Para plantas
Buen préstamo
Es tanto lo que se ha abusado del endeudamiento para financiar el Presupuesto o cualquier simpleza, que los préstamos están satanizados. Y más con el alrededor del 50% del PIB (Producto Interno Bruto) que hoy representa el pago de capital e intereses de la deuda pública. Pero no todos los préstamos pueden medirse con el mismo rasero. Los que están destinados a obras de desarrollo, que además son facilitados en condiciones blandas, como el de 656.8 millones de dólares que se consiguió con el Banco de Desarrollo de Brasil para las plantas a carbón, son diferentes.

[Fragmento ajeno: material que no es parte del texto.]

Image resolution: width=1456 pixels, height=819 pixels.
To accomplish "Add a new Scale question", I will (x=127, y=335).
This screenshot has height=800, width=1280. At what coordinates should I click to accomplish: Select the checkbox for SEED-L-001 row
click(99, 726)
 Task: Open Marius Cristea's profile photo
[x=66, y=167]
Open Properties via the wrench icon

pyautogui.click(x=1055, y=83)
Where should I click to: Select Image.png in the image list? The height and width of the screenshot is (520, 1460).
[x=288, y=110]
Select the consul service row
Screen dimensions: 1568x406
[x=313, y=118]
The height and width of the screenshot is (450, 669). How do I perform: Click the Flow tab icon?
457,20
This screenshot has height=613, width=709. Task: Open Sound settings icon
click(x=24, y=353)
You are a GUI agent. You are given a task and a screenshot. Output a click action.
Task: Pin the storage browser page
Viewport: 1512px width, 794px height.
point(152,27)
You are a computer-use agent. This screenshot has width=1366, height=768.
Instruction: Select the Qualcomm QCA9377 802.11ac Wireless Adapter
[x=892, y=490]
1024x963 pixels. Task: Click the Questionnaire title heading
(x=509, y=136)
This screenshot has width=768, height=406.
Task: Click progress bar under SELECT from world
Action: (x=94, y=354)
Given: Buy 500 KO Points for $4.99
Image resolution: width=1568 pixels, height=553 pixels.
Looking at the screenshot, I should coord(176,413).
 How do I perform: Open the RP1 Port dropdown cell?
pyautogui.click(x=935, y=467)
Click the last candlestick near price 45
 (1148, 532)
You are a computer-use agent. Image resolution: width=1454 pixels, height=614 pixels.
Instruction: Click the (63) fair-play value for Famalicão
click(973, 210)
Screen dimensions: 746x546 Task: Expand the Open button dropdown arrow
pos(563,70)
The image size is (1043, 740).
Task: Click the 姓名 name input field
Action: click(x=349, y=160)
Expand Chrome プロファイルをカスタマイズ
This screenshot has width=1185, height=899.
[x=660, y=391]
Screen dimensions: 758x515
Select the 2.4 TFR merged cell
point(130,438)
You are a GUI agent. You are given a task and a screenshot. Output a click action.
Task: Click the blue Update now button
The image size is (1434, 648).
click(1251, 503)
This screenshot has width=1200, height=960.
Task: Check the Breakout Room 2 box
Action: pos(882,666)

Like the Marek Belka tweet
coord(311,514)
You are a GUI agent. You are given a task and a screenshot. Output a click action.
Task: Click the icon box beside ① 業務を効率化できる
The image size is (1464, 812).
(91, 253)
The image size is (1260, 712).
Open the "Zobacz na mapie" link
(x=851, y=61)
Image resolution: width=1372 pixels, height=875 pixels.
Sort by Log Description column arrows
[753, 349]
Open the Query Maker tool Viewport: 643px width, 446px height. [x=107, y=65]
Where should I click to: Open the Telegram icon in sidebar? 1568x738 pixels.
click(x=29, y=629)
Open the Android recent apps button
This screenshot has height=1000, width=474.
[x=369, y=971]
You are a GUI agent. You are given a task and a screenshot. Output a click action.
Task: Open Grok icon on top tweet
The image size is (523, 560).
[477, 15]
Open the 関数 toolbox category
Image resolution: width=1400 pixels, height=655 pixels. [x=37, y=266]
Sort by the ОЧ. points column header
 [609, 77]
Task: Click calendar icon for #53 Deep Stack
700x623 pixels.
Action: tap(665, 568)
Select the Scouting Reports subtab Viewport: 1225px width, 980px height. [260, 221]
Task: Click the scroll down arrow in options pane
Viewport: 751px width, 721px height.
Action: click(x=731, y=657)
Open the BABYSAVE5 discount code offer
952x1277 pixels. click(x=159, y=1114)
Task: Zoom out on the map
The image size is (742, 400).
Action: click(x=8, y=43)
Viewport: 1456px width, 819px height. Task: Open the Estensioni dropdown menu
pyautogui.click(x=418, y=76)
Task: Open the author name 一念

Las termoeléctricas, que aportarán 720 megavatios al sistema, son una realidad cuya terminación no queda más que agilizarse. Avanzadas en un 30%, el proceso es irreversible. El empréstito, que tiene una tasa de interés de un 5% y tres años de gracia, acaba de ser aprobado por el Senado. Pero es saludable que se agilicen los trámites.
El Gobierno está decidido a incrementar la producción de energía, pero su interés es hacerlo a través de equipos instalados bajo los más altos estándares internacionales. El préstamo para las termoeléctricas con el Banco de Brasil parece una de esas buenas oportunidades que no abundan con frecuencia en el mercado financiero.